CONSIDERAÇOES /RECOMENDAÇÕES
No momento atual da pesquisa, os fios que representam as práticas desenvolvidas pelos professores formadores e pelos tutores, ainda são bastante preliminares, e precisam do tempo adequado para serem analisadas com a devida cautela epistemológica para evitar reducionismos ou até mesmo exacerbações valorativas.
É possível afirmar que há uma “pedagogia da educação a distância” que afeta os alunos, os professores em relação à autonomia dos primeiros, na tomada de decisões a respeito do próprio aprendizado e a criação de estratégias que melhor traduzam a intensidade da interação que deve existir entre ambos pela tecnologia disponível da plataforma Moodle. Assim sendo, mesmo que a interação no curso seja predominantemente assíncrona, o material impresso e as tutorias presenciais orientadas por tutores é o que tem conferido identidade ao curso, um dos elementos fundamentais para a Educação a Distância.
Do ponto de vista da UAB, da instituição, do currículo e no nível da prática, os desafios que se colocam para o curso, são abrangentes e comprometem, em alguns aspectos a constituição da profissionalidade docente. Quando ocorre, por exemplo, do licenciando residir ou trabalhar em áreas remotas da região amazônica, em que a única via de acesso é o rio e o único transporte disponível é o barco, as dificuldades financeiras somamse às de comunicação, de relação pedagógica e de locomoção.
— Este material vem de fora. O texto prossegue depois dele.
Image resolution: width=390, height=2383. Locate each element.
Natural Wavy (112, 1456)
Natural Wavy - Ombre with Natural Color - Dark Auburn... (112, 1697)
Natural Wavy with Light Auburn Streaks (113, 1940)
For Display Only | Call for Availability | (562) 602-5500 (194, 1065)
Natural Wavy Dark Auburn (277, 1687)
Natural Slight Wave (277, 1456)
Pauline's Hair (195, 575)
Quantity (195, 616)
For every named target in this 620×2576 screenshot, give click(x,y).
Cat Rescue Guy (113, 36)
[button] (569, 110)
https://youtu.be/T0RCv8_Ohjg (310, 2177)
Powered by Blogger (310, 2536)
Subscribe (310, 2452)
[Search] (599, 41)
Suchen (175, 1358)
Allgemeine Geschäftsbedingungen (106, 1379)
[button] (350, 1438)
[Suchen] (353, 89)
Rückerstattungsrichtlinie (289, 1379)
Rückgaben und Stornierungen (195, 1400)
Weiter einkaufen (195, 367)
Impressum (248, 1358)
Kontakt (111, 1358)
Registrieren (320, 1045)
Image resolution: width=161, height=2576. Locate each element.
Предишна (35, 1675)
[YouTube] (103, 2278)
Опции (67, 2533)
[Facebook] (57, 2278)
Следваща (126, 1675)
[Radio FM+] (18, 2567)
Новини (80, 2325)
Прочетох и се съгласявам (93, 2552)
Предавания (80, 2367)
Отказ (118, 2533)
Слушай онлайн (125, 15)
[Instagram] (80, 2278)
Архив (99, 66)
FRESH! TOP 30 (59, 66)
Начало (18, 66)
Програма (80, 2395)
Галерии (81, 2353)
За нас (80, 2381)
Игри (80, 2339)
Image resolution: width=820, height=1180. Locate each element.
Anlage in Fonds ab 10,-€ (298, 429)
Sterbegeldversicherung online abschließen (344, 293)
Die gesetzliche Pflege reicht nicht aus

Alguns avanços compreendem a necessidade de implementação de processos avaliativos e de planejamento regulares do curso, para a elaboração de um diagnóstico mais realístico das necessidades dos alunos e dos tutores, a revisão do Projeto Pedagógico, a formação continuada de tutores que, em sua área, ministram todas as
disciplinas do curso. Estas práticas são indícios de novas perspectivas e novas crenças quanto à formação de professores a distância numa região com demandas e necessidades peculiares.
A história recente da política nacional de formação docente a distância, pelo programa da UAB, justificam uma vez mais a relevância da pesquisa nessa área, no esforço por compreender as práticas e mediações de professores e tutores e sistematizar novas reflexões sobre educação matemática. A esse respeito, a pesquisa antevê que o atendimento satisfatório à multidimensionalidade e às singularidades das práticas de um curso a distância, requerem o protagonismo da área governamental, assim como a constituição de uma tessitura entrelaçada por todos os que atuam no curso, independentemente do lugar e da posição que ocupam. Por fim, compreendo que as práticas dos professores formadores e dos tutores, estão interligadas por muitos fios, que fazem parte de uma rede que não é apenas virtual, mas é tecida gradualmente por muitas mãos, num movimento dialético permanente.